Proving Floyd's assignment axiom from Hoare's:

  1. {(EXISTS v. V = E[v/V] /\ P[v/V])[E/V]} V := E
     {(EXISTS v. V = E[v/V] /\ P[v/V])}                        by Hoare's axiom
  2. P ==> (EXISTS v. V = E[v/V] /\ P[v/V])[E/V]               by logic below
  3. {P} V := E {EXISTS v. V = E[v/V] /\ P[v/V]}               by precondition strengthening

Lemma:

     (EXISTS v. V = E[v/V] /\ P[v/V])[E/V]
   = (EXISTS v.

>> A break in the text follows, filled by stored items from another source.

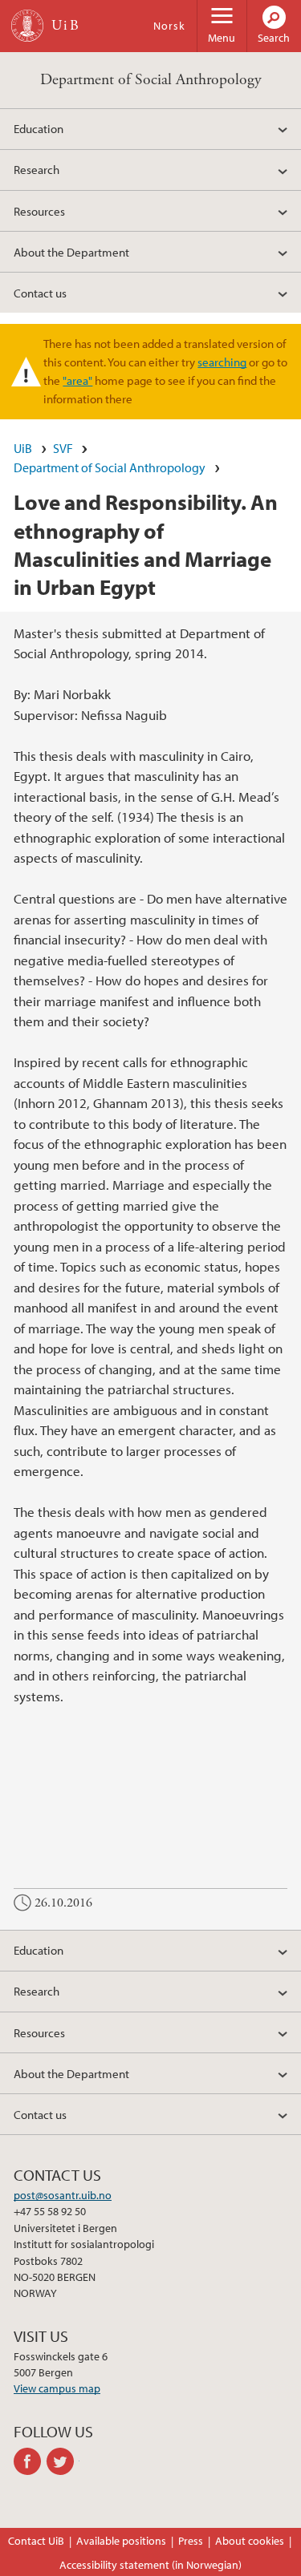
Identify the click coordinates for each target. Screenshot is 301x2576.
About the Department (71, 252)
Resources (39, 211)
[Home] (27, 26)
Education (38, 128)
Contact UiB (36, 2541)
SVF (63, 448)
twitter (63, 2461)
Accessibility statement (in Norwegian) (150, 2565)
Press (190, 2541)
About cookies (249, 2541)
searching (221, 362)
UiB (23, 448)
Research (36, 169)
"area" (77, 380)
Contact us (40, 293)
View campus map (57, 2388)
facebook (30, 2461)
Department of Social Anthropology (151, 80)
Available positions (121, 2541)
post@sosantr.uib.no (63, 2195)
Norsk (169, 25)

E = E[v/V] /\ P[v/V])
 <== (E = E[V/V]) /\ P[V/V]
   = (E = E) /\ P
   = P


Important terminology from metatheory:

  expression
  statement
  sentence
  (first-order) theory
  soundness  |- p ==> |= p
  consistency
  completeness |= p ==> |- p
  incompleteness


Example proof:

 1. {(X+1)=3}X:=X+1{X=3}
 2. {((X+1)+1)=3}X:=X+1{(X+1)=3}
 3. {((X+1)+1)=3}X:=X+1;X:=X+1{X=3} from 1. and 2.
 4. X=1 ==> ((X+1)+1)=3
 5. {X=1}X:=X+1;X:=X+1{X=3} from 3. and 4.